Copy out the email thread below about manipulating the browser's address field, word for word and line for line.

SUPPLIED TEXT:
┄┄┄┄┄┄┄┄┄┄┄┄┄┄┄┄┄┄┄┄

I don't think this is his case. Say, some site on geocities wants to get
on and manipulate his BB while showing it's own Geocities URL. What
would it have to do with apache?
It is rather like using frames. (or JavaScript of some kind)
Maxim Maletsky
> -----Original Message-----
> From: Dan Harrington [mailto:[EMAIL PROTECTED]]
> Sent: Wednesday, April 10, 2002 12:25 AM
> To: Erik Price
> Cc: [EMAIL PROTECTED]
> Subject: RE: [PHP] Manipulate the address field in the browser?
>
>
> Sounds to me like an Apache Alias Directive is what you need.
> can you get at your apache configuration? :-)
>
> http://httpd.apache.org/docs/mod/mod_alias.html
>
>
>
> > -----Original Message-----
> > From: Erik Price [mailto:[EMAIL PROTECTED]]
> > Sent: Tuesday, April 09, 2002 4:22 PM
> > To: Kevin Stone
> > Cc: PHP-general
> > Subject: Re: [PHP] Manipulate the address field in the browser?
> >
> >
> >
> > On Tuesday, April 9, 2002, at 05:44 PM, Kevin Stone wrote:
> >
> > > Here's a crazy question. Say I have a script (such as a bulliten
board
> > > script) that is run by many clients (other websites) off of one
location
> > > on my web account. Think of it as a service of some kind. Is
there
> > > anyway to trick the browser into displaying the client's domain
rather
> > > than my own? I would want it to look as though you've never left
their
> > > website when in fact you are now on mine. Possible?

┄┄┄┄┄┄┄┄┄┄┄┄┄┄┄┄┄┄┄┄

MATERIAL PROVIDED:
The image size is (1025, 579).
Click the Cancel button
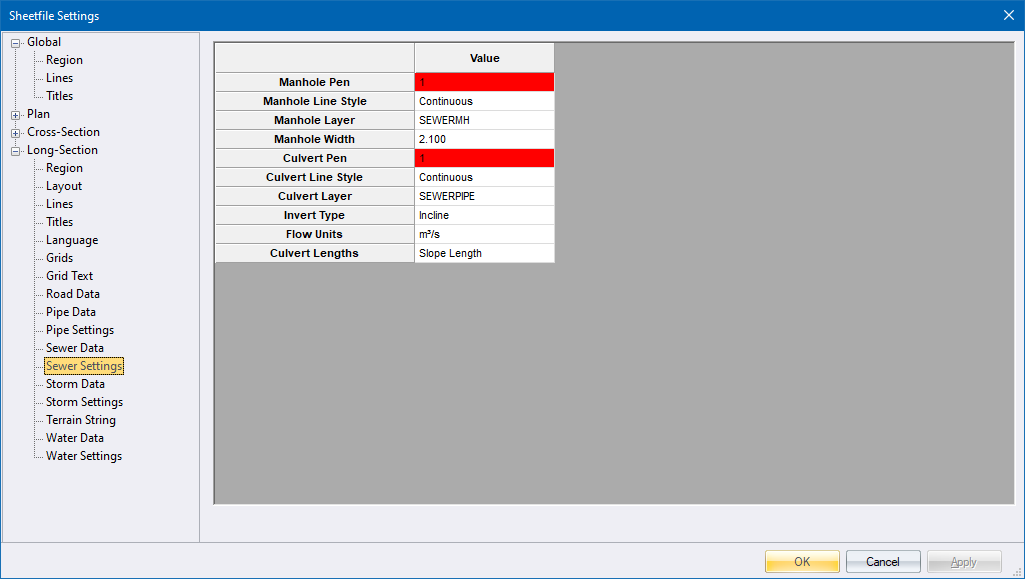coord(883,562)
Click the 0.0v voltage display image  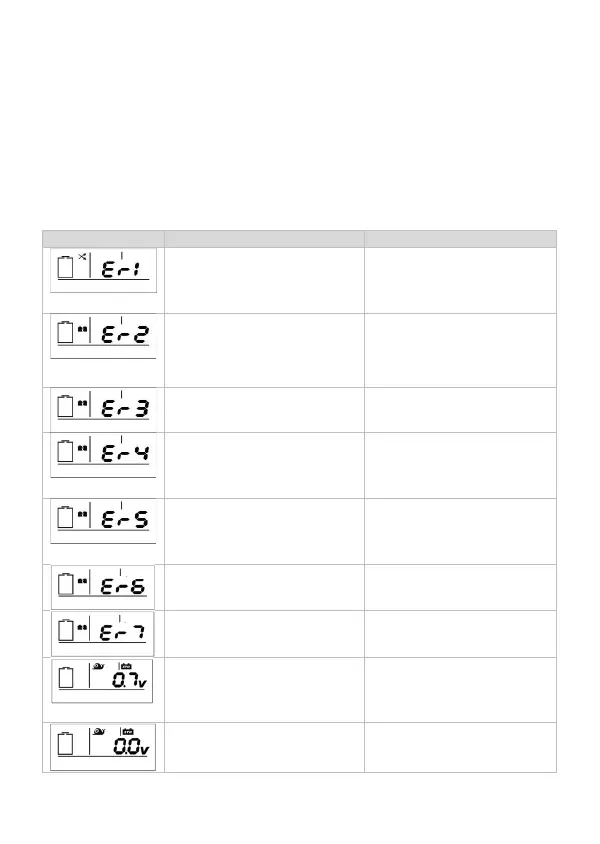click(104, 746)
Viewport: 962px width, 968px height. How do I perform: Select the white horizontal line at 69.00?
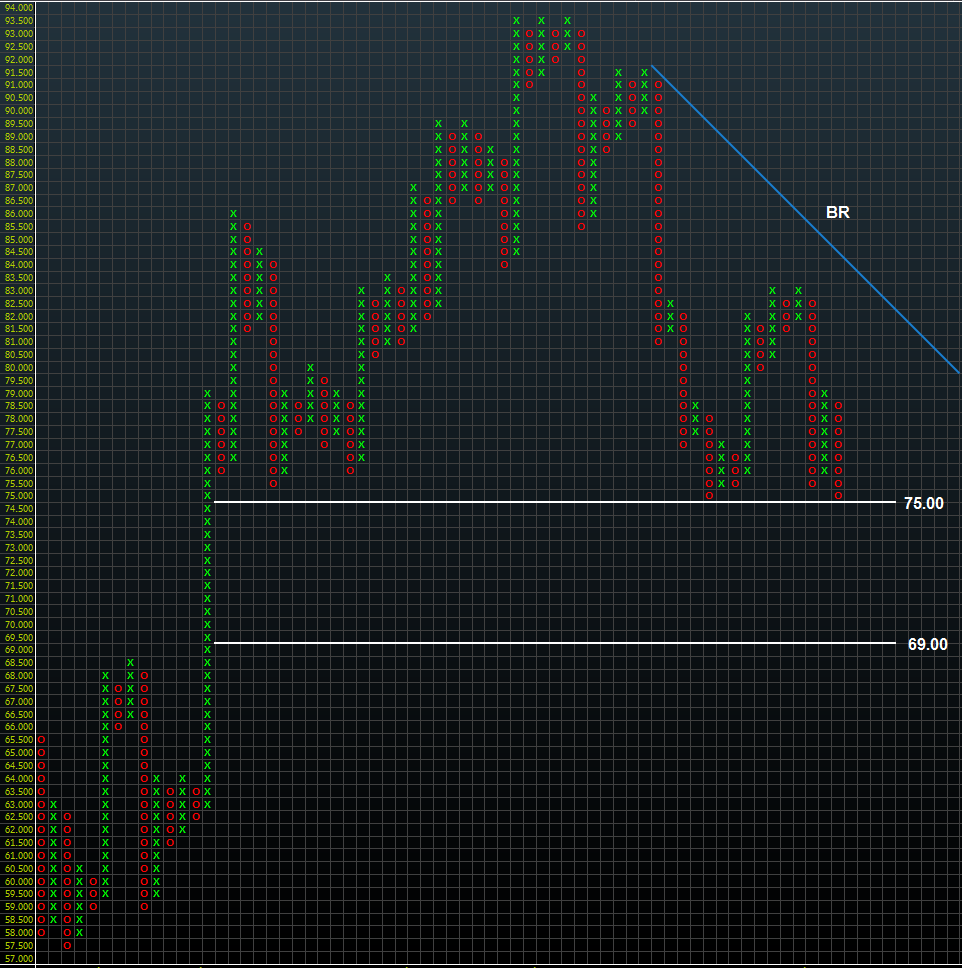click(x=550, y=642)
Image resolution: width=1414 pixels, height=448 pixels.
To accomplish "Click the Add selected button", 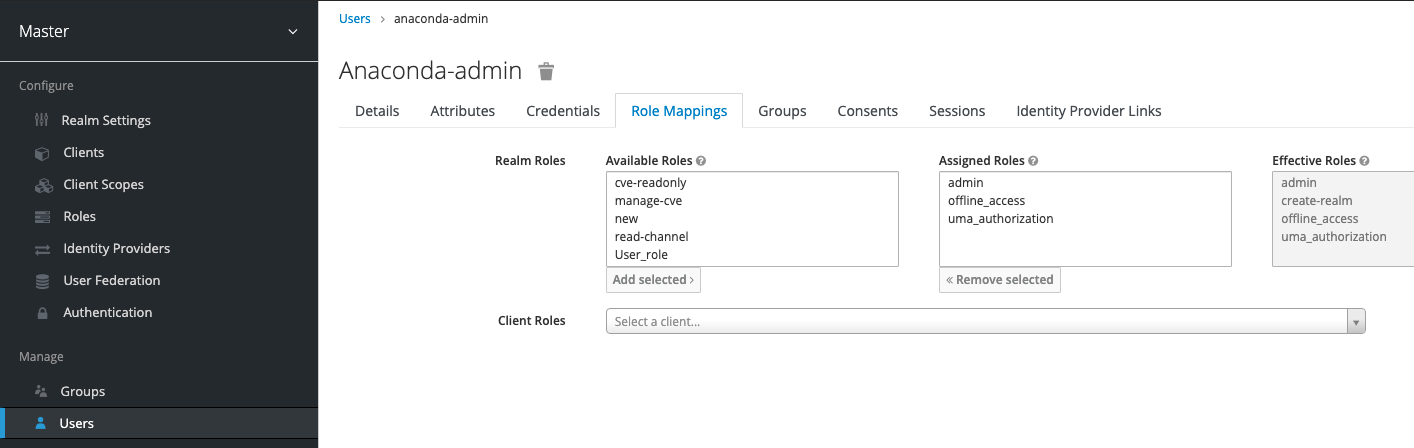I will 653,280.
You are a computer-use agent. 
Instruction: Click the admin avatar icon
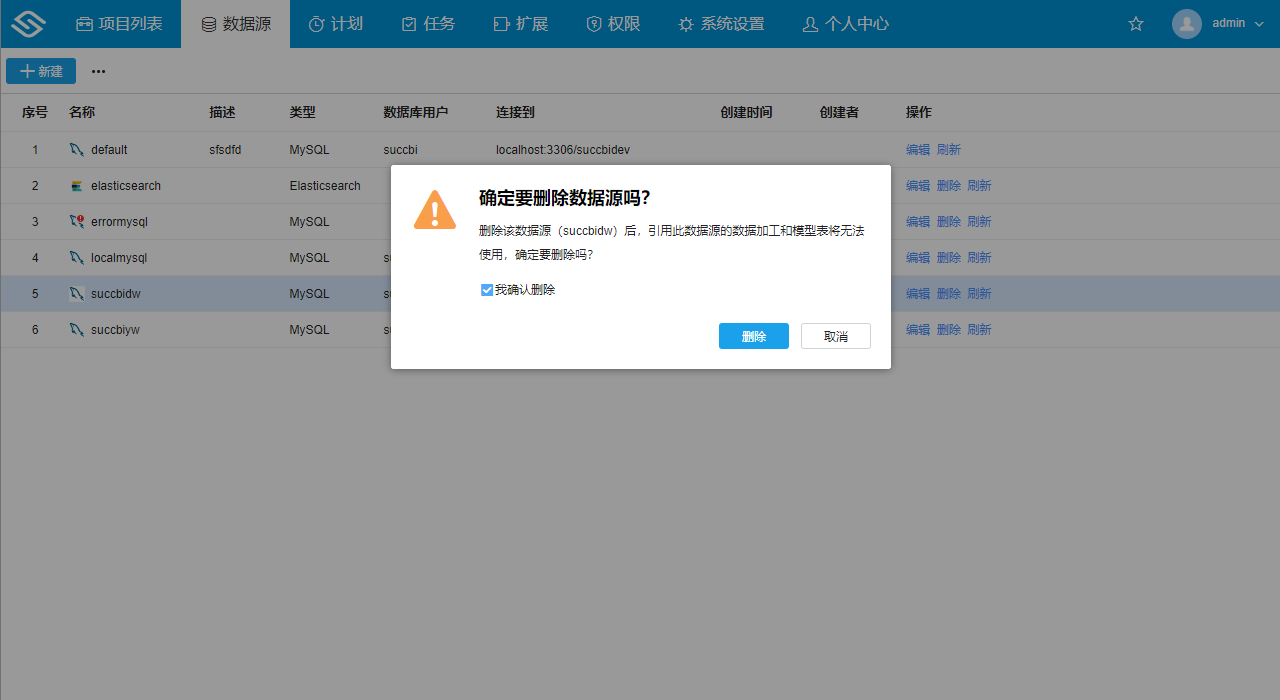[1186, 23]
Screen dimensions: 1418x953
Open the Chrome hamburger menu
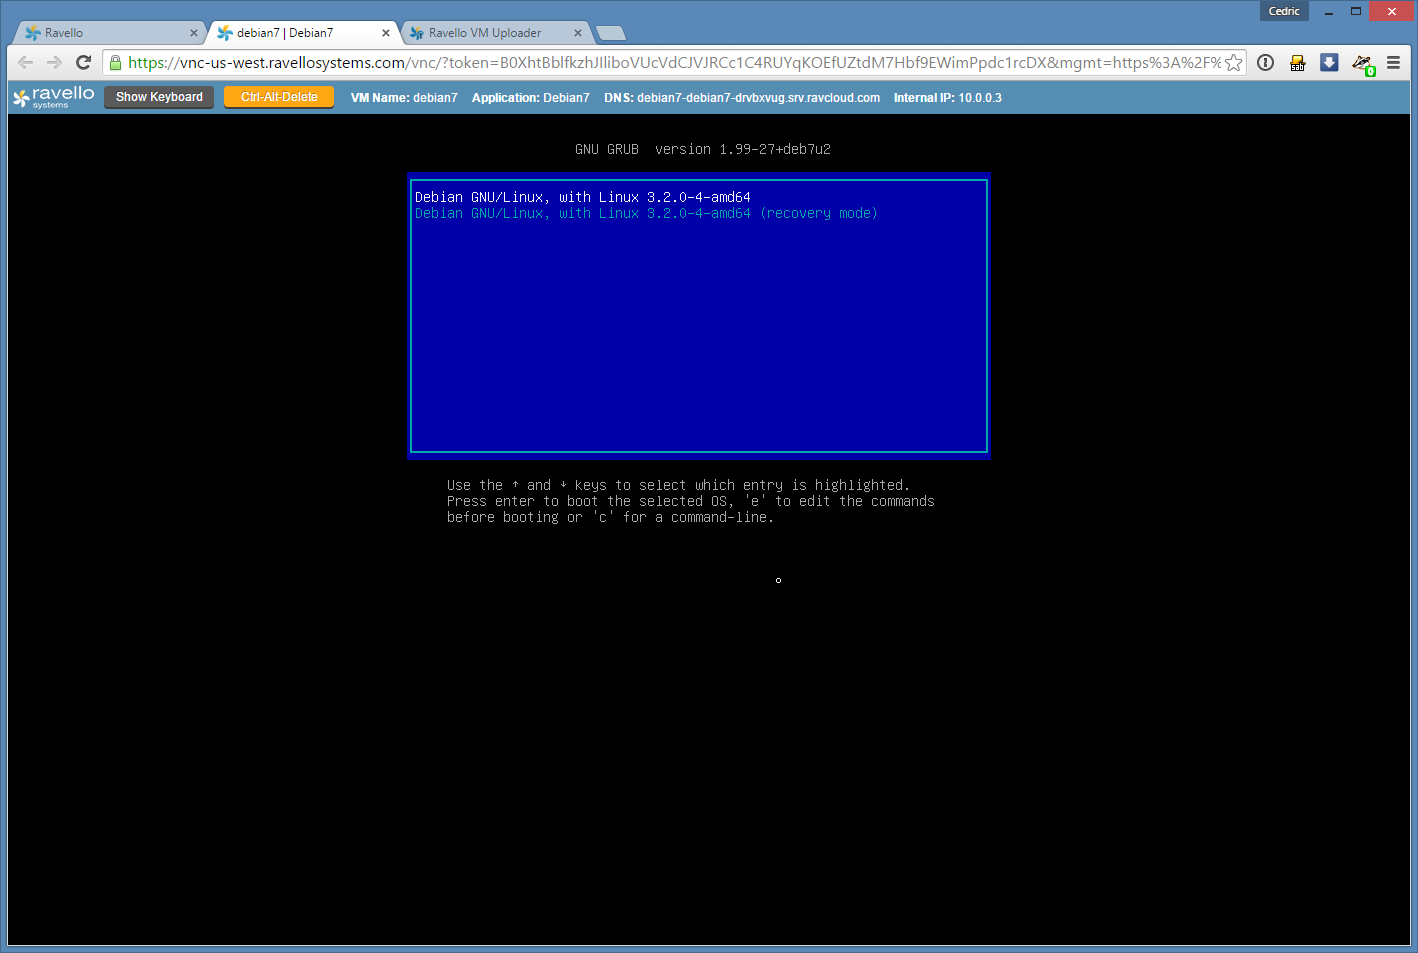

┄┄┄┄┄┄┄┄┄┄┄┄┄┄┄┄┄┄┄┄

RESPONSE:
I don't think this is his case. Say, some site on geocities wants to get
on and manipulate his BB while showing it's own Geocities URL. What
would it have to do with apache?
It is rather like using frames. (or JavaScript of some kind)
Maxim Maletsky
> -----Original Message-----
> From: Dan Harrington [mailto:[EMAIL PROTECTED]]
> Sent: Wednesday, April 10, 2002 12:25 AM
> To: Erik Price
> Cc: [EMAIL PROTECTED]
> Subject: RE: [PHP] Manipulate the address field in the browser?
>
>
> Sounds to me like an Apache Alias Directive is what you need.
> can you get at your apache configuration? :-)
>
> http://httpd.apache.org/docs/mod/mod_alias.html
>
>
>
> > -----Original Message-----
> > From: Erik Price [mailto:[EMAIL PROTECTED]]
> > Sent: Tuesday, April 09, 2002 4:22 PM
> > To: Kevin Stone
> > Cc: PHP-general
> > Subject: Re: [PHP] Manipulate the address field in the browser?
> >
> >
> >
> > On Tuesday, April 9, 2002, at 05:44 PM, Kevin Stone wrote:
> >
> > > Here's a crazy question. Say I have a script (such as a bulliten
board
> > > script) that is run by many clients (other websites) off of one
location
> > > on my web account. Think of it as a service of some kind. Is
there
> > > anyway to trick the browser into displaying the client's domain
rather
> > > than my own? I would want it to look as though you've never left
their
> > > website when in fact you are now on mine. Possible?